- _Dataset extract_
________________________________________

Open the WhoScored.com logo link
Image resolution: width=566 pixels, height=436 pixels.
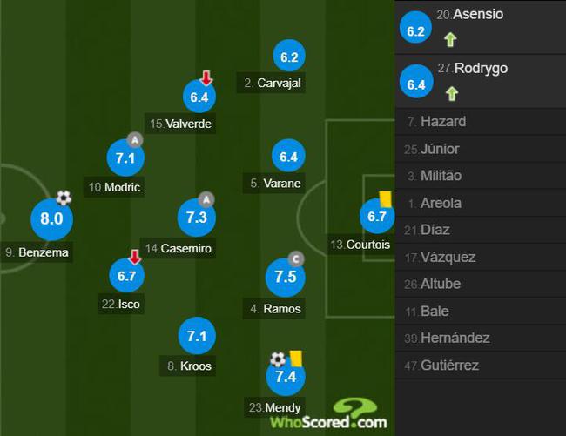point(328,413)
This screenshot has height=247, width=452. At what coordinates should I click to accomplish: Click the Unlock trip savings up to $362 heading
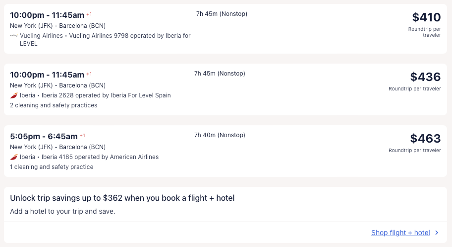click(x=122, y=198)
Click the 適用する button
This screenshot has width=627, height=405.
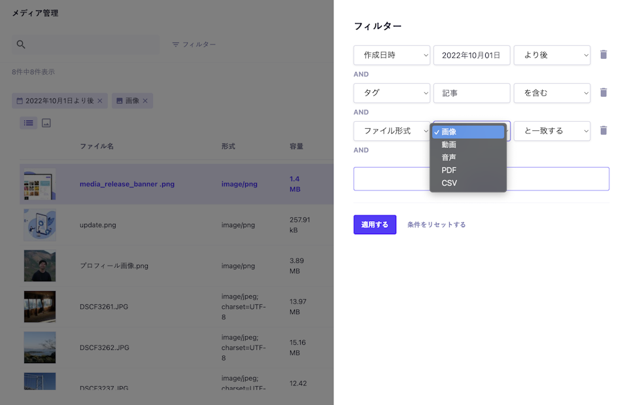[375, 224]
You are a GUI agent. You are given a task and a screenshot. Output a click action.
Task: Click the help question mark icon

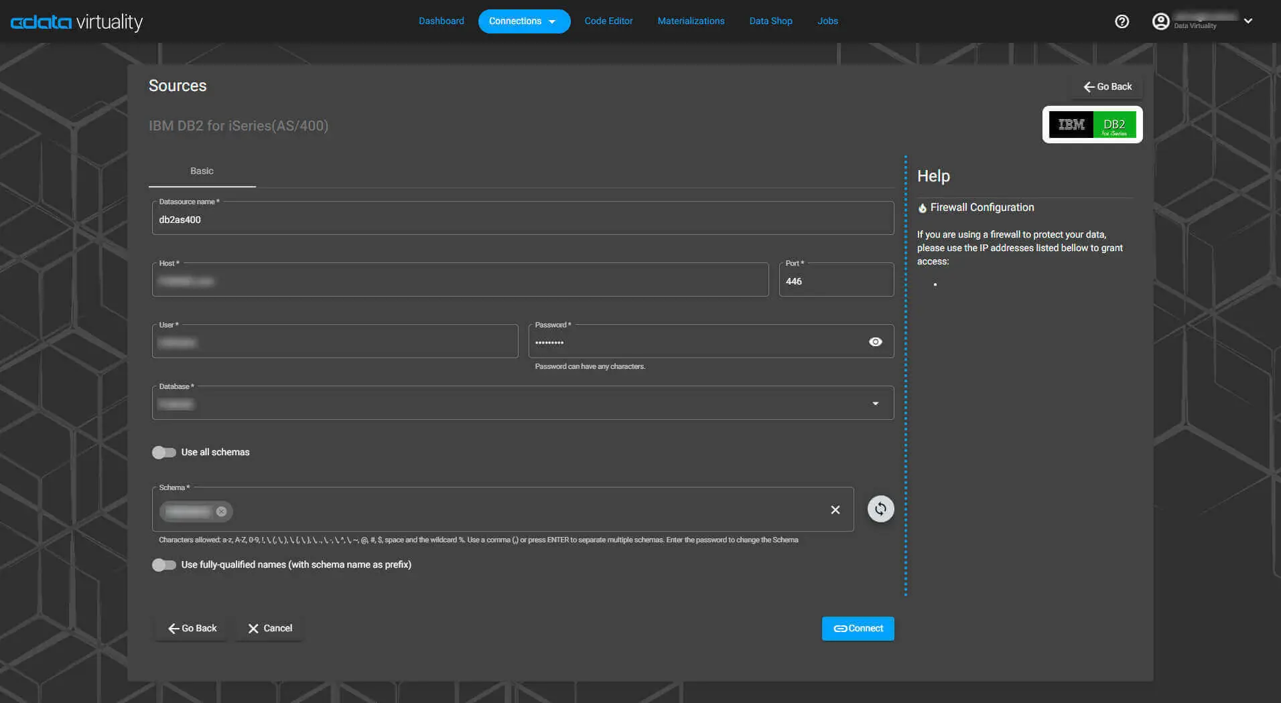point(1122,21)
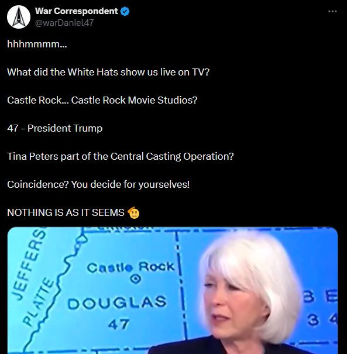Open the War Correspondent profile avatar

19,17
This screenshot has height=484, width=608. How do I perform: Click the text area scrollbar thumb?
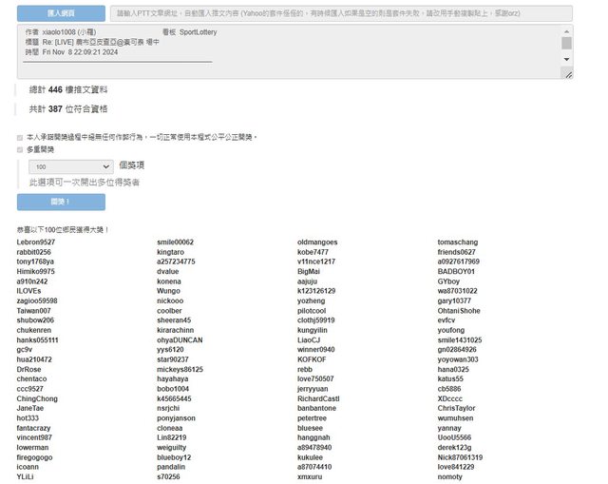point(567,43)

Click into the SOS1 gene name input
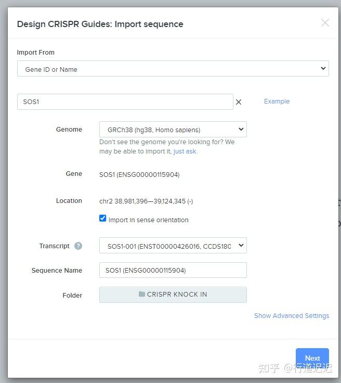click(x=125, y=102)
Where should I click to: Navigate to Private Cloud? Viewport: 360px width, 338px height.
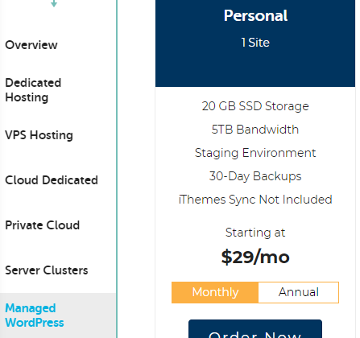[x=42, y=225]
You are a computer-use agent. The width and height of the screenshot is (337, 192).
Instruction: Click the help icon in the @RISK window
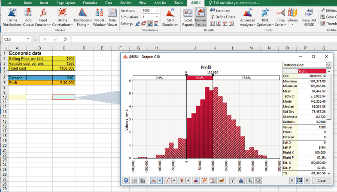click(x=126, y=181)
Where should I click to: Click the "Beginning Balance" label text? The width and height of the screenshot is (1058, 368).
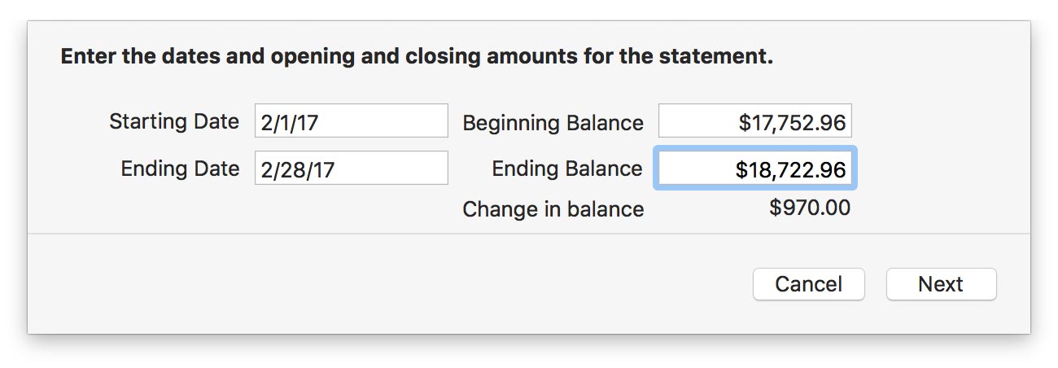[x=553, y=123]
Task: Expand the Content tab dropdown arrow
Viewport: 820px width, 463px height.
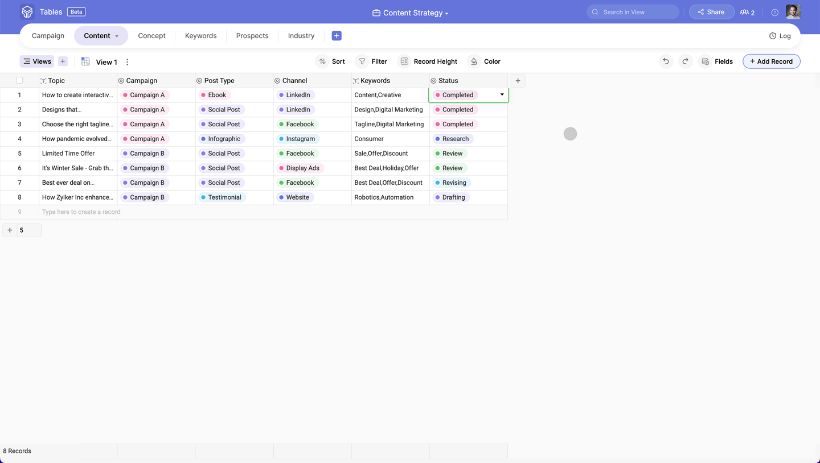Action: (117, 36)
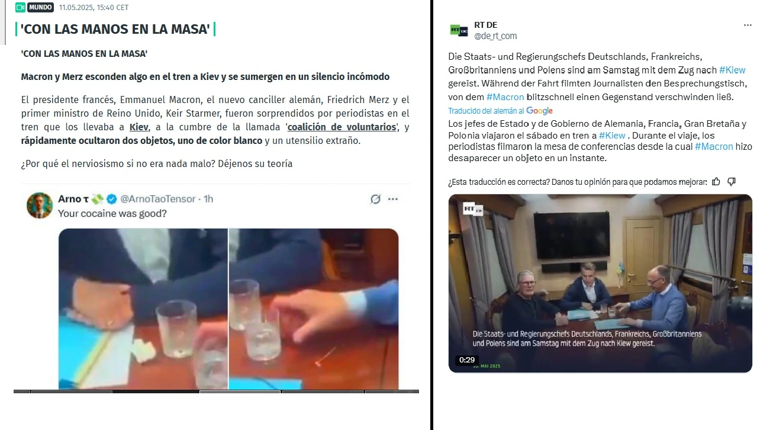Click Arno's profile avatar

pos(40,205)
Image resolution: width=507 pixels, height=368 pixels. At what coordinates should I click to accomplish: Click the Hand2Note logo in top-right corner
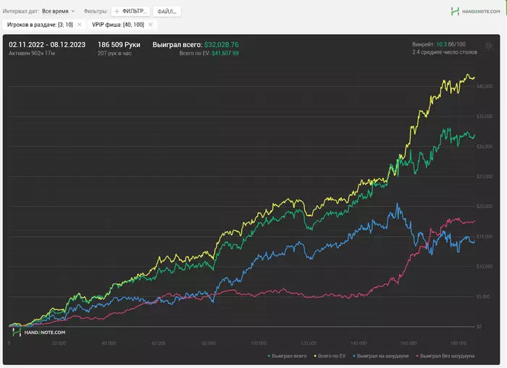coord(474,12)
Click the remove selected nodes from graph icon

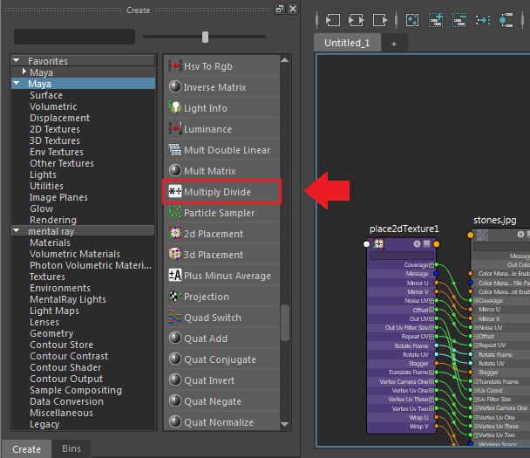(x=459, y=18)
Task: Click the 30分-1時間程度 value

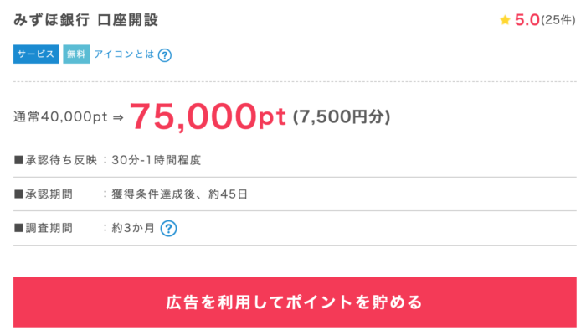Action: [x=156, y=160]
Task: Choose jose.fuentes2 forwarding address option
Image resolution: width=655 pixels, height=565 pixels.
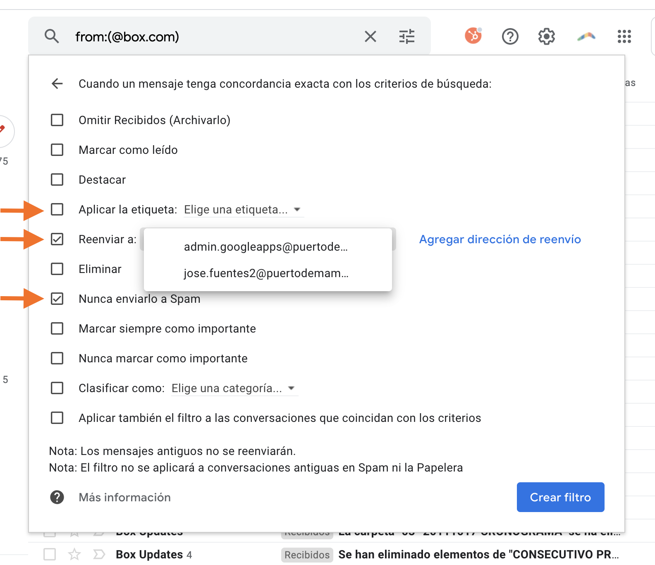Action: click(x=266, y=273)
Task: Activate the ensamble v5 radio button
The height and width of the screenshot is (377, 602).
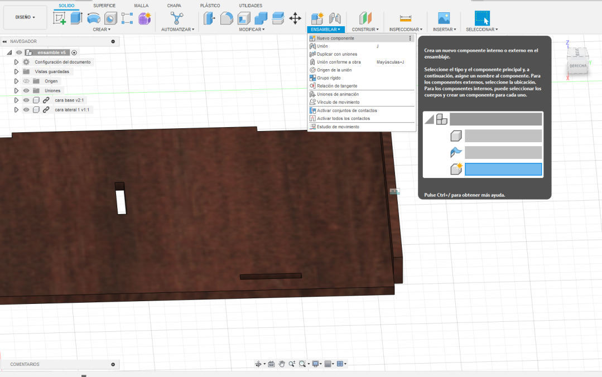Action: coord(74,52)
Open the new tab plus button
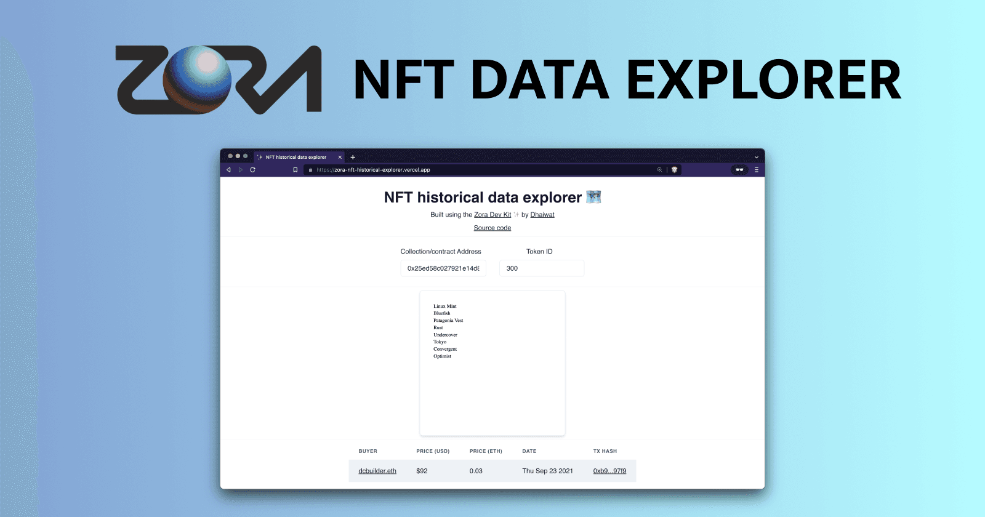Image resolution: width=985 pixels, height=517 pixels. (x=353, y=157)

________________________________________

An exact reproduction of the material above is needed, without its pictures.

Open the WhoScored.com logo link
Image resolution: width=566 pixels, height=436 pixels.
point(328,413)
This screenshot has height=247, width=452. At what coordinates should I click to accomplish: Click the Unlock trip savings up to $362 heading
click(x=122, y=198)
Click the 適用する button
This screenshot has width=627, height=405.
[375, 224]
You are a GUI agent. You are given a task and a screenshot. Output a click action.
Task: Click the help question mark icon

point(1122,21)
Open the War Correspondent profile avatar

19,17
This screenshot has height=484, width=608. How do I perform: Click the text area scrollbar thumb?
point(567,43)

Click into the SOS1 gene name input
click(x=125, y=102)
Where should I click to: Navigate to Private Cloud? Viewport: 360px width, 338px height.
[x=42, y=225]
You are a computer-use agent. The width and height of the screenshot is (337, 192).
Instruction: Click the help icon in the @RISK window
click(x=126, y=181)
Where should I click to: Click the "Beginning Balance" label text? The width and height of the screenshot is (1058, 368).
[x=553, y=123]
Task: Expand the Content tab dropdown arrow
Viewport: 820px width, 463px height.
Action: (117, 36)
Click Arno's profile avatar

pos(40,205)
Image resolution: width=507 pixels, height=368 pixels. At what coordinates should I click to accomplish: Click the Hand2Note logo in top-right corner
coord(474,12)
Click the remove selected nodes from graph icon

(x=459, y=18)
Task: Click the 30分-1時間程度 value

Action: [x=156, y=160]
Task: Choose jose.fuentes2 forwarding address option
Image resolution: width=655 pixels, height=565 pixels.
Action: click(x=266, y=273)
Task: Activate the ensamble v5 radio button
The height and width of the screenshot is (377, 602).
Action: coord(74,52)
Open the new tab plus button
Image resolution: width=985 pixels, height=517 pixels. (x=353, y=157)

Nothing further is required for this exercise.